§ **Required work**
Starting at the line that contains "Given: Click the repost count showing 2", transcribe every remaining line of the data below exactly, and omit all pictures.

[Source data]
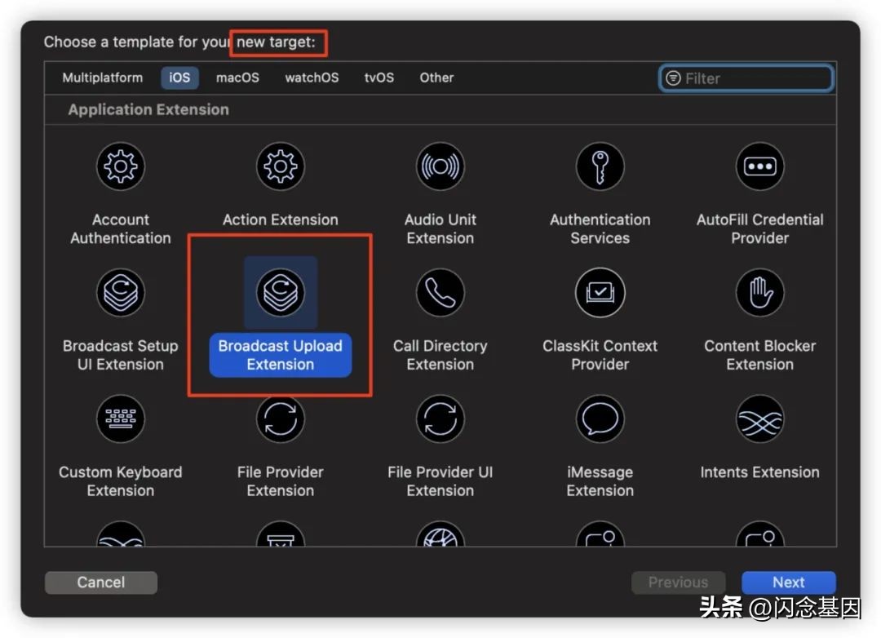Select the Broadcast Setup UI Extension template
Viewport: 881px width, 638px height.
tap(121, 293)
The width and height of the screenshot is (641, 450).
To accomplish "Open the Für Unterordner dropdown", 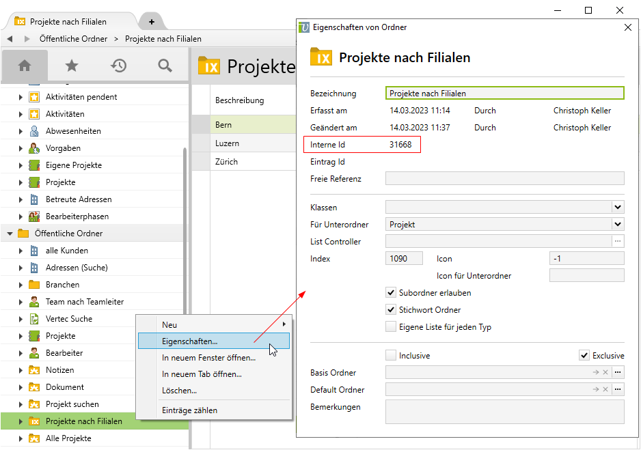I will click(x=617, y=224).
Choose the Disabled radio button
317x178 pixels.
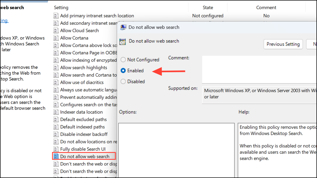[x=123, y=82]
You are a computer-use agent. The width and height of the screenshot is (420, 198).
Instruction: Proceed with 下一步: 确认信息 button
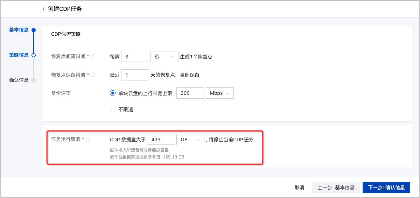coord(386,188)

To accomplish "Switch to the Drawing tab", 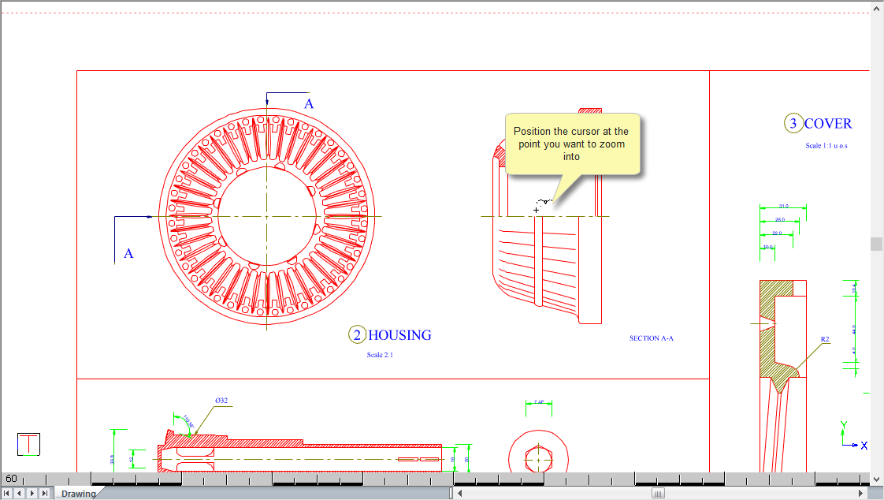I will (78, 494).
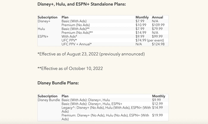
Task: Select the UFC PPV + Annual* plan
Action: (x=77, y=44)
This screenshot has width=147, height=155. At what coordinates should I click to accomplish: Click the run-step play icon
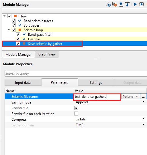pos(142,4)
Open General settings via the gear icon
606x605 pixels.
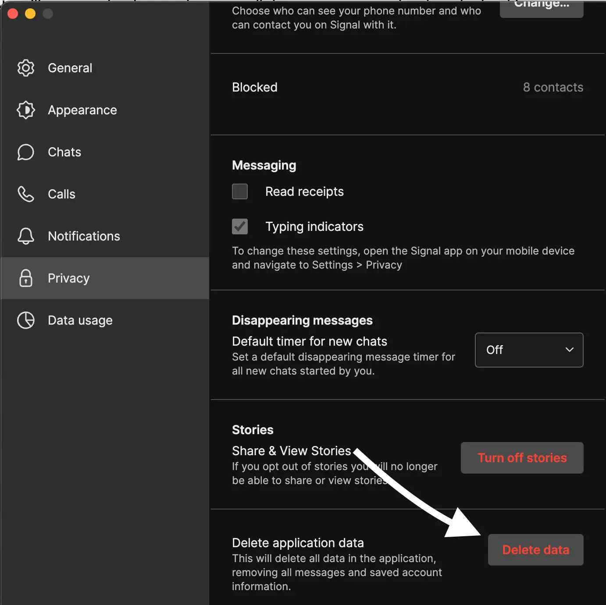(25, 68)
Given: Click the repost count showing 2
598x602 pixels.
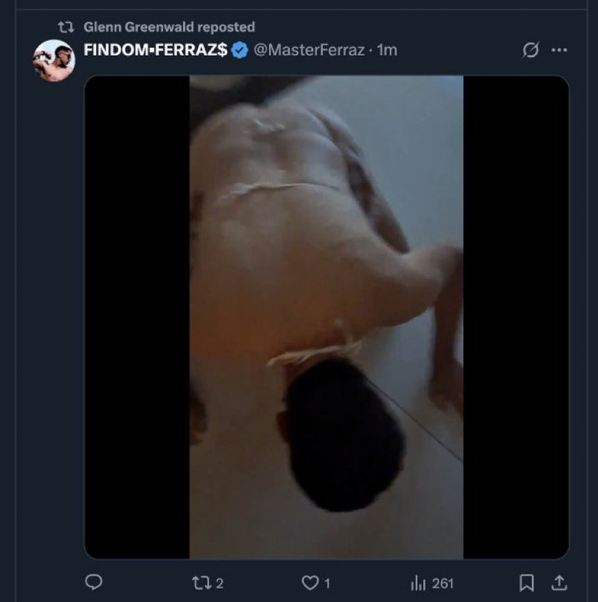Looking at the screenshot, I should [219, 583].
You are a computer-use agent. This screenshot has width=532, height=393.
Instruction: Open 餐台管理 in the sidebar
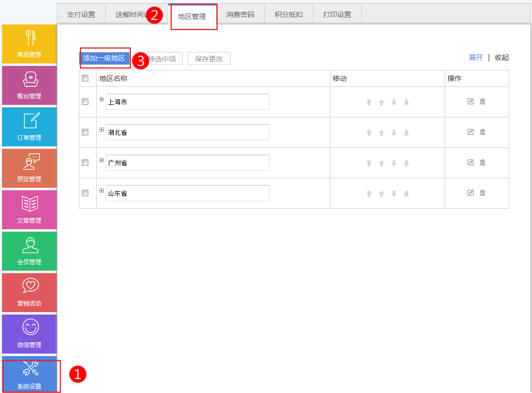point(29,85)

§ **Solution**
Given: Click the repost count showing 2
598x602 pixels.
Looking at the screenshot, I should [219, 583].
You are a computer-use agent. This screenshot has width=532, height=393.
Instruction: Open 餐台管理 in the sidebar
point(29,85)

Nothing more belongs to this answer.